La vicenda Silicon Valley Bank potrebbe imporre maggiore cautela alle banche centrali nella politica di rialzo dei tassi. Se ne è convinto l’economista Marco Onado, 81 anni, professore alla Bocconi, che osserva con perplessità l’ottimismo con cui Fed e Bce pensano di ribaltare la politica monetaria per contrastare l’inflazione. "Da parte delle banche centrali si è pensato troppo all’aspetto reale dell’economia piuttosto che a quello finanziario – spiega il professor Onado –. L’economia andava bene, la ripresa aveva rallentato senza provocare la recessione. Ma dopo 15 anni di droga, ovvero di denaro a tassi anche inferiori a zero, passare a un regime normale è traumatico".
La droga dei tassi bassi è stata un errore?
"È stata la cosa che ci ha salvati evitando un disastro tipo Grande Depressione. Però se assumi droga per 15 anni, poi uscirne di colpo non è facile".
Ormai è tardi?
"Non so, però l’effetto immediato sarà un aumento di prudenza da parte delle banche centrali. Credo che il previsto aumento di altri 50 punti base da parte della Bce possa rientrare".
Quindi Francoforte eviterà di aumentare di nuovo i tassi?
"Difficile dirlo con certezza, forse non lo sa neppure Lagarde. Però lunedì scorso avrei risposto che la cosa più probabile era la conferma dell’aumento, anche se il governatore di Bankitalia Visco aveva già avvertito dei rischi. Oggi direi che l’aumento è la scelta meno probabile".
Resterà comunque il problema dell’inflazione.
"Sì, con altri rischi. Le Poste tedesche hanno concesso un aumento degli stipendi a due cifre per scongiurare gli scioperi. Ma così si rischia di avviare una spirale prezzi-salari pericolosa".
Nouriel Roubini dice che l’obiettivo dell’inflazione al 2% va posticipato.
"Oggi è possibile che ci si accontenti di un avvicinamento al 2%, ma è la tendenza che conta. Ci sono stati campanelli d’allarme che in queste condizioni sono stati ignorati. Ad esempio è uscito un dato preoccupante: la inflazione core, uno degli indicatori che la Fed guarda di più, non è scesa ma è invece salita un pochino nonostante le scelte della banca centrale americana. Un segnale che avrebbe dovuto mettere in guardia".
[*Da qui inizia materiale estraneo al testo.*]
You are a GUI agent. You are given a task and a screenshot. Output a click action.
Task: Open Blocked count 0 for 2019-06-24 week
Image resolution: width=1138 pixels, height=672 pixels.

Non se ne esce: da una parte l’inflazione, dall’altra l’aumento dei tassi troppo rapido.
"Ovviamente le banche centrali continueranno a perseguire come obiettivo prioritario la riduzione dell’inflazione. Ma navighiamo in acque mai attraversate finora, nessuno sa dove si trovano le secche della stabilità".
Fed e Bce finora hanno attuato misure classiche per fronteggiare una situazione eccezionale. Un errore?
"Hanno continuato a dire che i leverage loans (i prestiti a leva, ndr) erano cresciuti eccessivamente, ma senza tenere conto del sistema bancario collaterale e delle fragilità del sistema. L’aumento dei tassi innesca pressioni sugli operatori spingendoli a vendere titoli, ma facendo precipitare il loro valore".
Il caso Silicon Valley è legato solo all’aumento dei tassi?
"La Svb prendeva anche fondi non a titolo di deposito dalle imprese della nuova tecnologia. Quando le aziende tech a causa delle loro difficoltà hanno cominciato a ritirare i depositi, c’è stato il disastro".
Si rischia il contagio della crisi bancaria?
"In senso stretto no, perché ci sono aspetti specifici della Silicon Valley. Però oggi abbiamo tantissime posizioni di attivi a rischio perché finanziati nel recente passato a tasso zero che hanno perso valore".
C’è stata una sottovalutazione da parte di banche e imprese?
"No, il problema viene da lontano, dagli anni di denaro a costo zero. L’atterraggio morbido con l’aumento dei tassi era una previsione ottimistica".